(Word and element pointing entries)

>>>>>

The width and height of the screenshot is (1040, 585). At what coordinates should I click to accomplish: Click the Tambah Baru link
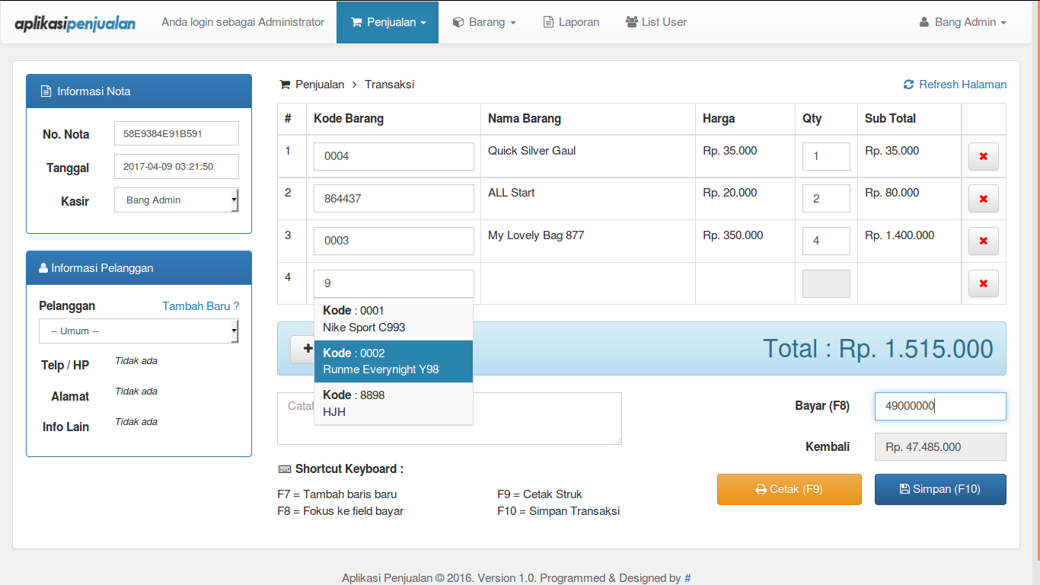pos(200,306)
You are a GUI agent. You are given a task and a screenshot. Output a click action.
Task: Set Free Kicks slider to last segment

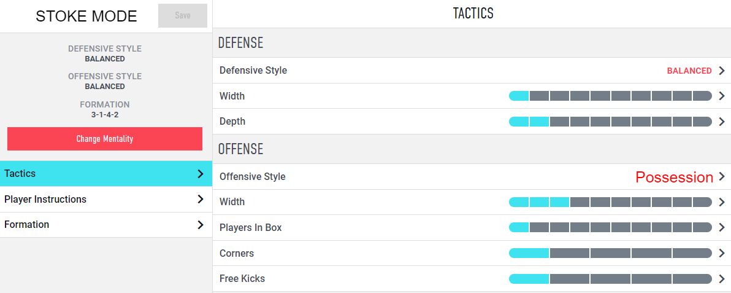(x=692, y=278)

<<<<<

What the task asks:
Reproduce the data verbatim, starting at the line that contains "You are a GUI" and continuing through the end of the data. Leave out the pictures.

Solved exercise:
You are a GUI agent. You are given a task and a screenshot. Output a click action.
Task: Set Free Kicks slider to last segment

(x=692, y=278)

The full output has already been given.